Emaar Properties shook off the Dubai real estate slowdown as it boosted profit from the sale of homes across a raft of developments including the new Opera District.
Second-quarter net profit rose 8 per cent to Dh1.2 billion compared to a year earlier as revenue rose 7 per cent to Dh3.7bn.
In the first half of this year, net profit was up 12 per cent to Dh2.4bn compared to the same period last year as revenue climbed 11 per cent to Dh7.2bn.
The company said that over the six-month period, recurring revenue from its retail, hospitality and leisure arm comprised 40 per cent of its total at Dh2.92bn. This is slightly ahead of the Dh2.9bn generated last year, although its share of last year’s revenue was 45 per cent.
Sales of Dubai properties were 45 per cent higher at Dh8.85bn because of the launches of The Address Residences Dubai Opera and Il Primo towers at the new Opera District in Downtown Dubai, the Fairway Vistas and Sidra villas communities at Dubai Hills, the 52/42 towers at Dubai Marina and the Harbour Views towers at Dubai Creek Harbour. Emaar now has a backlog of projects to be delivered over the next three to four years with a value of Dh45.9bn.

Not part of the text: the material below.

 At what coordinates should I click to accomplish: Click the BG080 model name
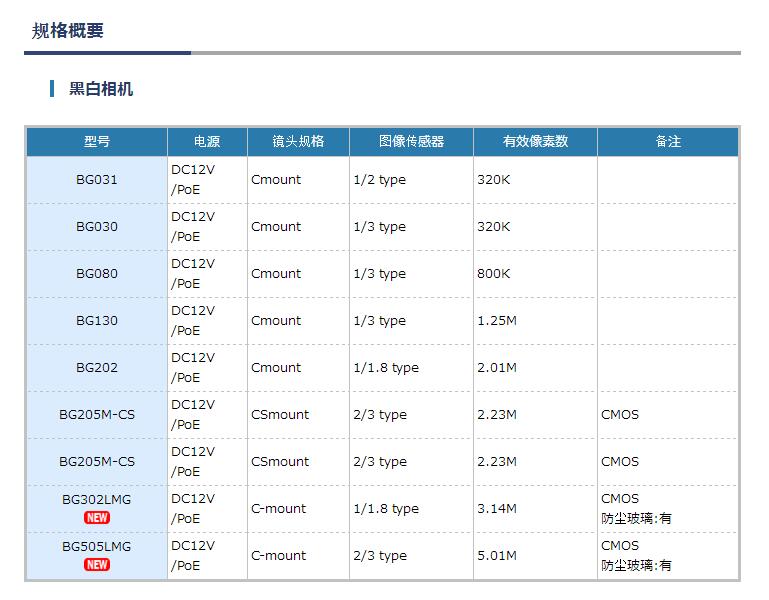[97, 274]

Revenue from its international operations was Dh1.03bn – 14 per cent of the total, but a 12 per cent decline on the Dh1.17bn generated in the same period a year earlier.
The property development arm registered a 20 per cent increase in revenue to Dh4.3bn, while the total amount of properties sold during the period equated to Dh10.4bn – 23 per cent higher than last year. Mohamed Alabbar, the chairman of Emaar Properties, said that the results highlighted the success of its strategy to consolidate its position as the biggest developer in Dubai, and to build its recurring revenue base.

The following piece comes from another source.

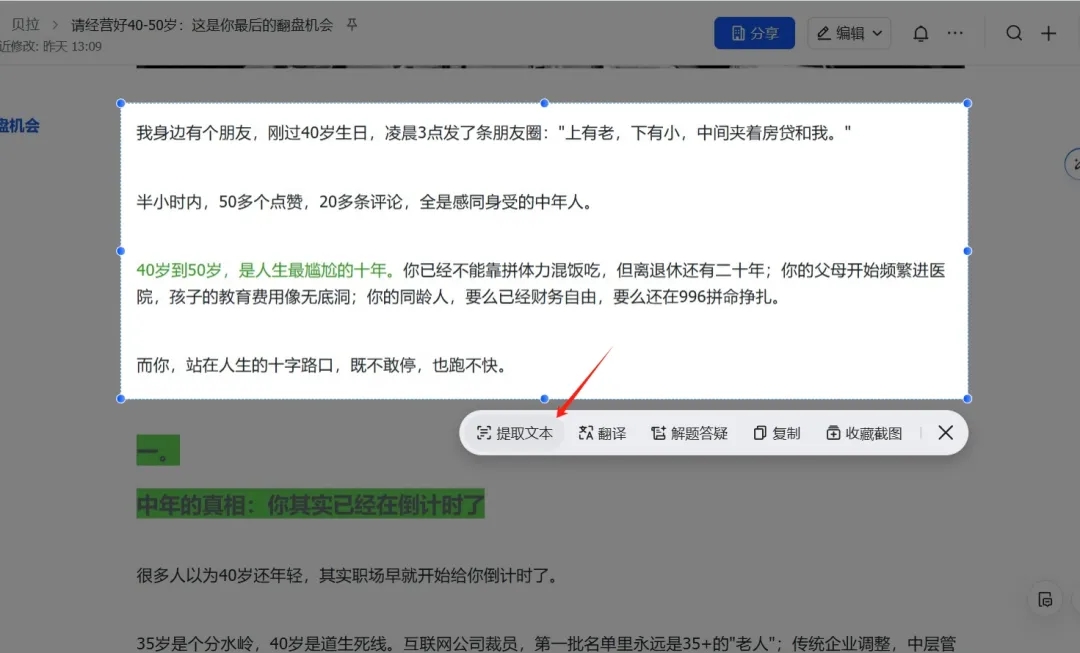
Task: Toggle the pin icon beside document title
Action: click(x=351, y=23)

“We are in one of the most exciting phases of our growth strategy having launched a brand new icon for the city – The Tower at Dubai Creek Harbour – and the imminent roll-out of Dubai Opera in Downtown Dubai,” he said.
“We are scaling up our malls business with the launch of a retail district in Dubai Creek Harbour and the expansion of Dubai Mall. We are also strengthening our hospitality portfolio with 35 new hotels and serviced residences in the UAE and international markets.”
The company’s shares closed almost 1 per cent lower at Dh6.82 a share, but in the year to date have climbed by almost 20 per cent, giving it a market cap of just below Dh49.2bn.
The second-quarter net profit figure of Dh1.27bn beat estimates of Dh1.06bn from analysts at Bahrain’s Securities & Investment Co, and of Dh1.21bn by NBAD Securities.
Sanyalak Manibhandhu, the head of research at NBAD Securities, said that his company was upgrading its recommendation for Emaar Properties from “accumulate” to “buy”, and had increased its target price to Dh8.25, up from Dh7.15 previously.
This upgrade was based on the company’s enlarged backlog, the likelihood of higher recurring revenue from new investment properties, and the increased revenue potential through the development of Dubai Creek Harbour.
He also pointed to an upgrade by ratings agency Moody’s on Emaar’s long-term debt to Baa3, which he said highlighted “the developer’s ability to create sustained shareholder value through ongoing projects and recurring revenues from malls and hospitality businesses”.